6 Temmuz 2020 Pazartesi

Fırka-ı Naciye, kurtuluşa eren, ahiretteki her türlü azabtan beraet ederek, necatını, kurtuluşunu eline alan topluluk, zümre demektir ki, bunun bir adı da Ehl-i Sünnet ve'l-Cemaattir. Diğer bir ifade ile Fırka-ı Naciye, Kur'an-ı Kerîm'in hükümlerini kabul ve tasdik etmekle onlara uyan, Hz. Peygamberin ve O'nun büyük Ashâbının yolunu aynen takip eden büyük topluluk, Cemaat demektir. Hz.

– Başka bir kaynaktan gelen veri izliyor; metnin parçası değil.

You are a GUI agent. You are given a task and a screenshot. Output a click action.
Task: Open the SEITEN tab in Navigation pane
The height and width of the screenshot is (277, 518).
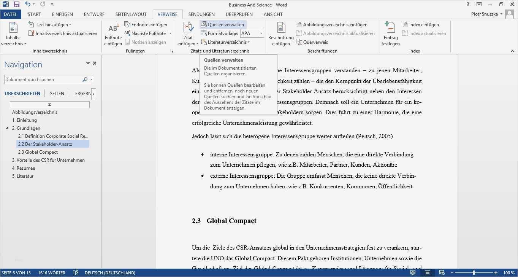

Peygamber (s.a.s) Ebû Hureyre'den rivayet edilen bir hadislerinde: ".... Ümmetim yetmiş üç fırkaya ayrılacak, kurtuluşa eren fırka (Fırka-ı Naciye) dışında kalan yetmiş iki fırka Cehenneme gidecektir", buyurmuşlardır. Ayrıca bu türden olan hadislerin devamında sahabîlerin, Fırka-ı Naciye'den sormaları üzerine Hz. Peygamber SAV. Fırka-ı Naciye'yi: "Benim yürüdüğüm yola ve bu yolda beni takip eden ashabımın yoluna uyanlardır." diye tarif etmiştir. İşte Yüce Allah'ın Resulü Sevgili Peygamberimizin ashabının yoluna uyanlara "Sünnet ve topluluk mensubları" anlamında Ehl-i Sünnet ve'l-Cemaat" denilmiştir.. Peygamberimiz s.a.v.'in sünnetine ve Ashâbının yoluna bağlı olan ve onların izlediği dini yol ve metodu benimseyenlerdir. Kitap ve Sünnet üzerinde ittifak etmiş, ihtilâf ve tefrikadan sakınmış, dinde münakaşaya sebep olan hususlarda aklı değil, Kitap ve Sünneti kaynak alan, nassları esas kabul eden topluluk. Hz. Peygamber s.a.v.'in sünnetine tâbi olanlara Ehl-i sünnet; onun sahâbîlerini âdil kabul ederek onların din hususundaki metodunu takip edenlere de Ehl-i cemaat ikisine birlikte "ehl-i sünnet ve'l-cemaat" denilmiştir.